Now there is a question about whether Netflix’s original content is strong enough to set it apart, as even deeper-pocketed companies like Apple and Amazon continue to increase their spending on critically acclaimed shows like “Severance,” which is carried on Apple TV+, and the upcoming first season of a “Lord of the Rings” prequel, for which Amazon is said to be spending more than $450 million.
“The reality is with so much alternative content out there, where is the new stuff that is just crushing it? Where are the new franchises?” asked Mr. Greenfield, the analyst. He noted that popular shows like “Ozark,” “Stranger Things” and “The Crown” would soon be ending their runs.
Indeed, interest in Netflix’s vast library has been showing signs of plateauing.
“For every single title on the Netflix catalog, the demand is pretty much flat,” said Alejandro Rojas, the vice president of applied analytics at Parrot Analytics, a research firm. “The catalog for HBO Max and Disney+ is growing double digits. That’s a big difference.”
Netflix’s performance could also cause rivals to reconsider their own international expansion plans, potentially making more targeted efforts overseas. Netflix’s subscriptions declined not just in the United States and Canada but also in Europe and Latin America.
“Netflix has thrown the kitchen sink at this,” the industry analyst Michael Nathanson said. “They were a first mover, they spent a ton on content, and they are making more localized content. They’ve done the right things, and yet they’ve hit a wall.”
Netflix executives, normally self-assured, seemed notably unsteady on Tuesday, when the first-quarter results were released. The co-chief executive Reed Hastings, who once swore there would never be ads on Netflix, said the company would consider introducing a lower-priced, advertising-supported tier in the next year or two. Netflix also said it would crack down on password sharing, a practice that in the past it said it had no problem with.
“We’ve been thinking about that for a couple of years, but when we were growing fast it wasn’t a high priority to work on,” Mr. Hastings said. “And now, we’re working superhard on it.”
Netflix has no advertising sales experience, while rivals like Disney, Warner Bros.

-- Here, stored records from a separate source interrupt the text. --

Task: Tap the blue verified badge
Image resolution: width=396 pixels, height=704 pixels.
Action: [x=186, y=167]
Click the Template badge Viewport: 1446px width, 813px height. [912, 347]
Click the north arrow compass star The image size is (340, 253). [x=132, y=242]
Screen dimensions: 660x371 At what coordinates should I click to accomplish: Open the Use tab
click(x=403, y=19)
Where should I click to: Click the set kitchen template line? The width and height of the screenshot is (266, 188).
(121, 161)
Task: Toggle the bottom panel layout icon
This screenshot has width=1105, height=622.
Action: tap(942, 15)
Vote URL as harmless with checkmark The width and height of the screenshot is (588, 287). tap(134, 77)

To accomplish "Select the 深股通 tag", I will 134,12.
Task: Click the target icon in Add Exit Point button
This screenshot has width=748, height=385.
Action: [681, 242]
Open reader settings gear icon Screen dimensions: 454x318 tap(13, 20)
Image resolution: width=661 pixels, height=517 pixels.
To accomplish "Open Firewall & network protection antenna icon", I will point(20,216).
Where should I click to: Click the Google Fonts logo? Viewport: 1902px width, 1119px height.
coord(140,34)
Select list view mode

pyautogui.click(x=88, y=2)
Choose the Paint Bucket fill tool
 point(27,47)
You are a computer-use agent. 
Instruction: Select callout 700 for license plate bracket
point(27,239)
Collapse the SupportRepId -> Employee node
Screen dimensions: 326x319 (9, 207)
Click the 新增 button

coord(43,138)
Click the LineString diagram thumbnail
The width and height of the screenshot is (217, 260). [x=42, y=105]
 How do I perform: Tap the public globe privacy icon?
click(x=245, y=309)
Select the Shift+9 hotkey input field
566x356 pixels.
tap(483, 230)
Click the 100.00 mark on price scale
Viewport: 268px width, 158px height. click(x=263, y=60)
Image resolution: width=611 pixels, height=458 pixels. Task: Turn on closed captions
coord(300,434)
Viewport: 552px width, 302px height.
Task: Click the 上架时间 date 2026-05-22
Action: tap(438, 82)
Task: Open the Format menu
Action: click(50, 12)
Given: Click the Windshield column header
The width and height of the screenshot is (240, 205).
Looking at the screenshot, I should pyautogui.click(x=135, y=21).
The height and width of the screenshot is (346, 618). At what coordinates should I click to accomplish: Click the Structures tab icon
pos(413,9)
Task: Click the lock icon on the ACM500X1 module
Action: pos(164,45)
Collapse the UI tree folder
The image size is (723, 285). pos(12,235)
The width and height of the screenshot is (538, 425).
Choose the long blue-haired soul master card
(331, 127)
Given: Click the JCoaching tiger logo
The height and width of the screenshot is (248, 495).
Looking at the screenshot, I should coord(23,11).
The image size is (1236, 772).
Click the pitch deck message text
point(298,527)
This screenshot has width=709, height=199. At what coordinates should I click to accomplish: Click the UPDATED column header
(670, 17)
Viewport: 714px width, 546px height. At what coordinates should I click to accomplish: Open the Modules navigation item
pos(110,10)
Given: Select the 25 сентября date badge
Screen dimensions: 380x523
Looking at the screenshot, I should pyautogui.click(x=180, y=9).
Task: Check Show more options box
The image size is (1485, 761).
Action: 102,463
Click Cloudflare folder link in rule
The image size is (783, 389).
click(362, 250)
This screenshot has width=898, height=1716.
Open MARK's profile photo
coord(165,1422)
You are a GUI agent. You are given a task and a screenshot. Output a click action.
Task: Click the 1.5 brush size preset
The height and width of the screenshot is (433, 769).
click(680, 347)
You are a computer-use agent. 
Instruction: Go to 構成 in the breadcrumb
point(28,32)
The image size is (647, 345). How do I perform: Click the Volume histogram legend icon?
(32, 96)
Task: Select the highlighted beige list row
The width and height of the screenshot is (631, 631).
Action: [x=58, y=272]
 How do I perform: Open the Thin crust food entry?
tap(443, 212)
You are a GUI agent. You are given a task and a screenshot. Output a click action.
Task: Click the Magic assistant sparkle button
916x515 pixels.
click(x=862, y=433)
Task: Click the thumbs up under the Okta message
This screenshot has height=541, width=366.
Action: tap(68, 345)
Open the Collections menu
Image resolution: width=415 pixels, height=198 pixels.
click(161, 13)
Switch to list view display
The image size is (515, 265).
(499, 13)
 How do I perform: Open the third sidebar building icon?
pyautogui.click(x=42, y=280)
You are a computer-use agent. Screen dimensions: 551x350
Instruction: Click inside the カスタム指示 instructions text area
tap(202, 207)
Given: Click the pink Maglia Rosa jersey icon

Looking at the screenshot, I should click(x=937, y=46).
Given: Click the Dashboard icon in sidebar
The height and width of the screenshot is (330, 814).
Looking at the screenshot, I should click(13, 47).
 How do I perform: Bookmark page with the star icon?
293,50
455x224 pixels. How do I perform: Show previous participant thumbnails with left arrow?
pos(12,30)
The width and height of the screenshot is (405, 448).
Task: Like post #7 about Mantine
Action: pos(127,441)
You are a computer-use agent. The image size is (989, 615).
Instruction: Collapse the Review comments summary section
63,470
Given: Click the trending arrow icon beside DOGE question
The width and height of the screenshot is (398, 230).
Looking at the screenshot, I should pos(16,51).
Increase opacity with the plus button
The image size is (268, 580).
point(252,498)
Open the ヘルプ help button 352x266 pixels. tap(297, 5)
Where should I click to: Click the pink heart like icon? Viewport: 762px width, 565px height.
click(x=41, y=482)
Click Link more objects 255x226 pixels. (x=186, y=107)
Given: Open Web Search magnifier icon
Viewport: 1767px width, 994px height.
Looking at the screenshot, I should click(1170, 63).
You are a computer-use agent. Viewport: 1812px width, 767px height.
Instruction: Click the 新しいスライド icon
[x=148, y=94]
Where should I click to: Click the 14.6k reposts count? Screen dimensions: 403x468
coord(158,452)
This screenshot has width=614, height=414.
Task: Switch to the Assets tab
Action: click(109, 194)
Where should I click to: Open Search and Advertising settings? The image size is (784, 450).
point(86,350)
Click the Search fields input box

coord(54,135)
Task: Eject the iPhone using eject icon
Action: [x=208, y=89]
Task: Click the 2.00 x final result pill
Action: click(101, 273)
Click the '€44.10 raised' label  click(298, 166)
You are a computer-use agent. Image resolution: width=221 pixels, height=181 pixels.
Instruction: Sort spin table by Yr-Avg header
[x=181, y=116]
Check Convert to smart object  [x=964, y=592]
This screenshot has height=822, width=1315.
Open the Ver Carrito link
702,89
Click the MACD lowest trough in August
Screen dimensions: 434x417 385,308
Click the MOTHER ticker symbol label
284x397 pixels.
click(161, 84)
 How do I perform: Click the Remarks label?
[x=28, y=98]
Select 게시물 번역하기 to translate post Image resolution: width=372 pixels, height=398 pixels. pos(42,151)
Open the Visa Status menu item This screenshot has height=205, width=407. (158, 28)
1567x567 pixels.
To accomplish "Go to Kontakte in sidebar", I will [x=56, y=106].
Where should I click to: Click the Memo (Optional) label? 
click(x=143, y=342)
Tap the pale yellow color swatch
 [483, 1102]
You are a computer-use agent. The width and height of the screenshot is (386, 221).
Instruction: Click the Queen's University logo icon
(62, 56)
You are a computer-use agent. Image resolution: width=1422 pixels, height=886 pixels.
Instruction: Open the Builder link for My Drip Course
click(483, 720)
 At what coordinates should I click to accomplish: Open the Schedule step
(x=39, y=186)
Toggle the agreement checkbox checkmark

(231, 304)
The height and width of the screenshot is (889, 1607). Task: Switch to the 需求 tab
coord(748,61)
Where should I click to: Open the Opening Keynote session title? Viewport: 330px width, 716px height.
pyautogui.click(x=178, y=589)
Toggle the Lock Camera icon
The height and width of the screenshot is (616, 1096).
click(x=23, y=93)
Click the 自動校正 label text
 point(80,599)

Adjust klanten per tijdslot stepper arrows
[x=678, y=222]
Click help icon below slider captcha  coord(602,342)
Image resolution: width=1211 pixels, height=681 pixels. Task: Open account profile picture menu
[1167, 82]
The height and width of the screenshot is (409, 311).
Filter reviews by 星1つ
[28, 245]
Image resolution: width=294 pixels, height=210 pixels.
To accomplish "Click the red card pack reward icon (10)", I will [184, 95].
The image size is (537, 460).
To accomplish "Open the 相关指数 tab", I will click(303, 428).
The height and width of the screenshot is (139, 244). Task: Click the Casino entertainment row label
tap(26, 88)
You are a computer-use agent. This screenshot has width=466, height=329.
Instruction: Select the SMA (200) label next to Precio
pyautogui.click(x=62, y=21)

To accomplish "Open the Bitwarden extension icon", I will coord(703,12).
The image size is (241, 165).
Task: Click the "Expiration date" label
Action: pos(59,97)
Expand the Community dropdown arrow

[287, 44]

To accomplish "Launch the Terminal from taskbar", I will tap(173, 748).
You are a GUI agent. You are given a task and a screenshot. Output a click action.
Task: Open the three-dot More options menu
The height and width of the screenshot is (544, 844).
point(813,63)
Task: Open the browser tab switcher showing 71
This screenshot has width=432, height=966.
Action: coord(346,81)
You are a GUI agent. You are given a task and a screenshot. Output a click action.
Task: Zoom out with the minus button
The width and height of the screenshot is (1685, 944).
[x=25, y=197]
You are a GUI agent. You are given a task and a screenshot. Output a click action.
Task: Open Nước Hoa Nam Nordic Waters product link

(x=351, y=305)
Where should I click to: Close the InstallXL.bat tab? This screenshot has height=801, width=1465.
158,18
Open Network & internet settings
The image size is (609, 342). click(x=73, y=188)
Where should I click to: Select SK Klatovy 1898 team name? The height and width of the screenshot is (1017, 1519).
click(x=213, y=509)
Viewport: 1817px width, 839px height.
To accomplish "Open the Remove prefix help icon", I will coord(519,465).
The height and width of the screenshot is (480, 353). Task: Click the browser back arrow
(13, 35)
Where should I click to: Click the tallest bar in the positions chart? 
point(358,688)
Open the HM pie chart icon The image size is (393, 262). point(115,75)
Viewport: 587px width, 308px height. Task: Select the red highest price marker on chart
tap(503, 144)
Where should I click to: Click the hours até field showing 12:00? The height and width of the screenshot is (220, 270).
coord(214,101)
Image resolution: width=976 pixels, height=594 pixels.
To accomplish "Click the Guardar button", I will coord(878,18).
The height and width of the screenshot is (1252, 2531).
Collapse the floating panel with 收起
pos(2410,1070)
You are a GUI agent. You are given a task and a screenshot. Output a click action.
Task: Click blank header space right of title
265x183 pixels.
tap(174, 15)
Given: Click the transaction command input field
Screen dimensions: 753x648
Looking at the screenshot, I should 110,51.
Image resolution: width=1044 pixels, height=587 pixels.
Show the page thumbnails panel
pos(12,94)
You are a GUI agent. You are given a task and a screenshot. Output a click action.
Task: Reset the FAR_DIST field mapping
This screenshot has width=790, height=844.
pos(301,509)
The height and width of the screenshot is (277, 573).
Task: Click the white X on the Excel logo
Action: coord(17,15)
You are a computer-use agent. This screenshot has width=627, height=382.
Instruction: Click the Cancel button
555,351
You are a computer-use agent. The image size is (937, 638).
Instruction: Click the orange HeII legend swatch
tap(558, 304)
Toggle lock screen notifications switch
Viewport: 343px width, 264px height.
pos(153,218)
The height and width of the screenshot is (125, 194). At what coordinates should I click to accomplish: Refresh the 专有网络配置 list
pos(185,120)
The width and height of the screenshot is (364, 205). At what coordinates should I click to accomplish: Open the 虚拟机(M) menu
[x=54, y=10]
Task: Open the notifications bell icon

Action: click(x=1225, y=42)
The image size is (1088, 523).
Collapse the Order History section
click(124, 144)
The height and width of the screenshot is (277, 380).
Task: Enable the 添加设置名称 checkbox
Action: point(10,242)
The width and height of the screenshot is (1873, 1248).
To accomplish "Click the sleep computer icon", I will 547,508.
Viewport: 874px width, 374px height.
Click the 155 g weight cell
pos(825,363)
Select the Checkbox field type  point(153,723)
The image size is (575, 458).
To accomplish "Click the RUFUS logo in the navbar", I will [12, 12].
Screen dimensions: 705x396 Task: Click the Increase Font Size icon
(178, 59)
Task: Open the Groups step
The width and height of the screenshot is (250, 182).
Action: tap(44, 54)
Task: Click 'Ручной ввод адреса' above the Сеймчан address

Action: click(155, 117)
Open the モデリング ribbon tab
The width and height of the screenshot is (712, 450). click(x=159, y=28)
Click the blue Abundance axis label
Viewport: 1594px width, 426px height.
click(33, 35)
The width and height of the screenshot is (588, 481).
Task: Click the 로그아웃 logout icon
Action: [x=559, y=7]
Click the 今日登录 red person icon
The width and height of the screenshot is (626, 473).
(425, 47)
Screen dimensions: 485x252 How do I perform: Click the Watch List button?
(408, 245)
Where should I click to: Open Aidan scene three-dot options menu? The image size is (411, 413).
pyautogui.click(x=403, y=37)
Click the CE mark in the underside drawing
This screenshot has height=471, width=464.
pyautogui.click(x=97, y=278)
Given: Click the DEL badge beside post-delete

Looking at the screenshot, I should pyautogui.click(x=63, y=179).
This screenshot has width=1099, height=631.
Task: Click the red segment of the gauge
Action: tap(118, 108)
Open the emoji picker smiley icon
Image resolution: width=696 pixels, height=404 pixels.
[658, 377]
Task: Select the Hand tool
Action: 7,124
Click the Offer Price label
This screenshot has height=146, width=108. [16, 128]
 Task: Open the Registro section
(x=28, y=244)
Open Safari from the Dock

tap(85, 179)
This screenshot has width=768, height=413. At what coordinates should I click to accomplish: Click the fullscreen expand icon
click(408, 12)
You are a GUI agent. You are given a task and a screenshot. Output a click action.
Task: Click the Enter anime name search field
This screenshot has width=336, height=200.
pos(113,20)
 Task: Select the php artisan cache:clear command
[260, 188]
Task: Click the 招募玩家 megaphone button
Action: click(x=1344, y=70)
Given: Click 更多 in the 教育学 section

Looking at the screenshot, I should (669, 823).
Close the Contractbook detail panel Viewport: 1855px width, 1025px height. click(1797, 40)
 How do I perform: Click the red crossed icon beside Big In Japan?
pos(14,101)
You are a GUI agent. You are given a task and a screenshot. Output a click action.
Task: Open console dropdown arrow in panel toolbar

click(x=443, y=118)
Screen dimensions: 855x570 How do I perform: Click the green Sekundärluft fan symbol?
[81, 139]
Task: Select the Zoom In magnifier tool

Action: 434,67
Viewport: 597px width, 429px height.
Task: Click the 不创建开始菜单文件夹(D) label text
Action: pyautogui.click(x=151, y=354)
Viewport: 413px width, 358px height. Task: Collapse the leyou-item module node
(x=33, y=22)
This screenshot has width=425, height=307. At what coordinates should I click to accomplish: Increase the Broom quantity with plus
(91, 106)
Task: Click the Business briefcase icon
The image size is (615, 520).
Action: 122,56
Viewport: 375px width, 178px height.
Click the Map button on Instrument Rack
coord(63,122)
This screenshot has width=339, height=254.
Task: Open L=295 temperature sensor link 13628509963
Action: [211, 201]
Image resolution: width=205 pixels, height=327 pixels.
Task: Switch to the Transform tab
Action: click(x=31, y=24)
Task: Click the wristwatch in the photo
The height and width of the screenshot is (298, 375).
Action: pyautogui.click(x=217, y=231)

Discovery and Paramount have vast advertising infrastructure. And the password crackdown led some analysts to wonder whether Netflix has already reached market saturation in the United States.
Mr. Hastings tried to reassure everyone that Netflix had been through tough times before and that it would solve its problems. He said the company was now “superfocused” on “getting back into our investors’ good graces.”
Brooks Barnes contributed reporting.